Told from the point of view of Sansei (third generation) Japanese Americans, Resilience—A Sansei Sense of Legacy is an exhibition of eight artists whose work reflects on the effect of Japanese American internment in World War II as it resonated from generation to generation. Resilience will be on view in the Alice C. Sabatini Gallery until May 22, 2022. Here’s a spotlight on one of the exhibit’s artists Na Omi Judy Shintani in her own words.
Na Omi Judy Shintani’s artist statement
I explore my identity as an artist, Japanese American, daughter, and woman by focusing on the history of American Concentration Camps. As a descendant of a family who endured the trauma of incarceration, my art is my process of transforming, healing, and journeying on my path. Each artwork was created with a healing intention — for my family, my ancestors, my culture, America, and me. My work creates space for learning, understanding, and questioning about a historical injustice. It also brings to light memories, repressed emotions, and current feelings about this. Much of my work includes memories of those who were imprisoned and thoughts of their families. Often this history is not talked about because it brings up pain, anger, and shame.
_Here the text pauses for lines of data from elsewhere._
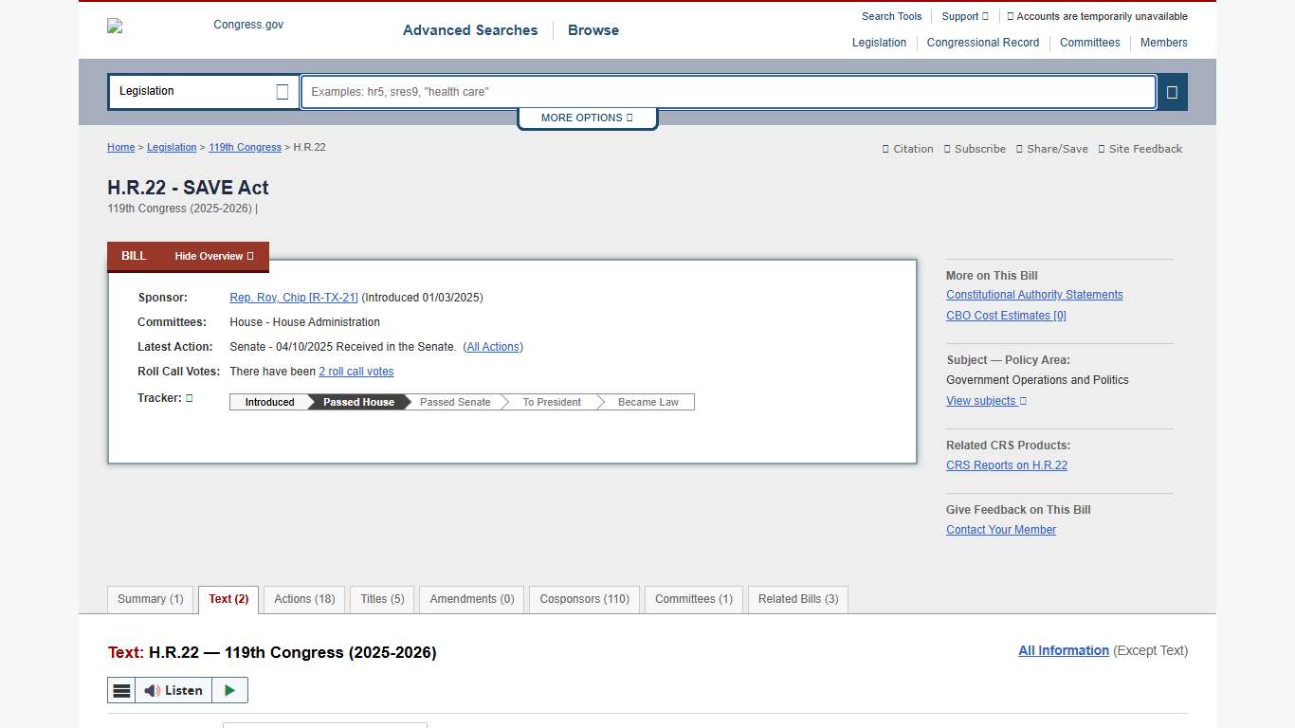Open the Actions (18) tab
Screen dimensions: 1295x728
coord(303,599)
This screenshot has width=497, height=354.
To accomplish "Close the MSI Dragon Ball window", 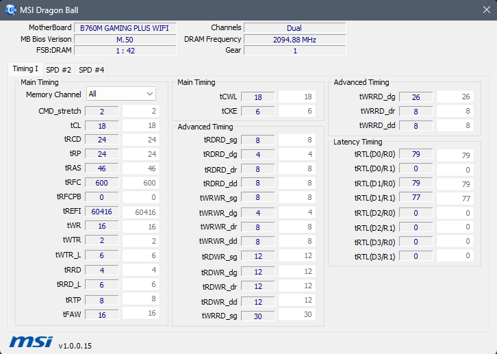I will (481, 10).
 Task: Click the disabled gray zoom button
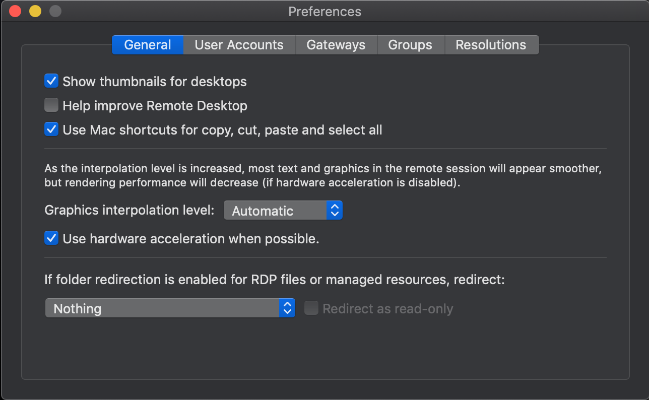[55, 11]
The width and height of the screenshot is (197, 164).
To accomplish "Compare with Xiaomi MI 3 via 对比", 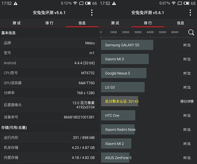I will tap(187, 59).
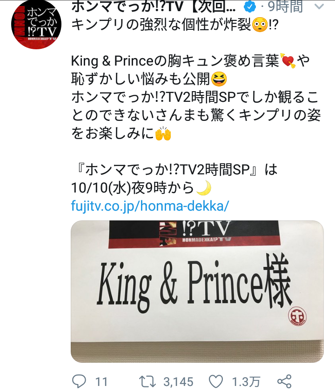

I am honored that I am trusted to take the public beyond the textbook for a window into these personal experiences and to use this material to convey how our past connects to what is currently happening in our world.
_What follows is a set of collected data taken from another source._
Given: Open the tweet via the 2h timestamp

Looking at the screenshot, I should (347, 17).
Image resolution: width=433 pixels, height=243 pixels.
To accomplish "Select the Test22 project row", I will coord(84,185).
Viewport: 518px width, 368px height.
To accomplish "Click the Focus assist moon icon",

Deconstructed Kimono II, 2011
The deconstructed kimono reflects Shintani’s loosening connections to her ancestry and culture. It represents both the personal and liminal spaces where the transformation of tradition, culture and structure take place. The cutting away of the design brings light and shadow to the kimono, transforming the beautiful-yet-restrictive traditional garment into a new form for creative interpretation. The kimono is reduced to a skeleton—a web—yet even after deconstruction the garment still retains its elegant and simple structure. Shintani honors the cut-out pieces in altars which sit below each kimono, acting as holding places for the parts. Each part is a lesson that has died to make room for new experiences. “As I cut away the designs and embellishments from the kimonos, I reflect about the woman who wore the kimono. ‘What was her life like?’ The cutting becomes a meditation.” Shintani explains, “The process becomes a strange and wonderful paradox, that by cutting away, I feel closer to my Japanese heritage.”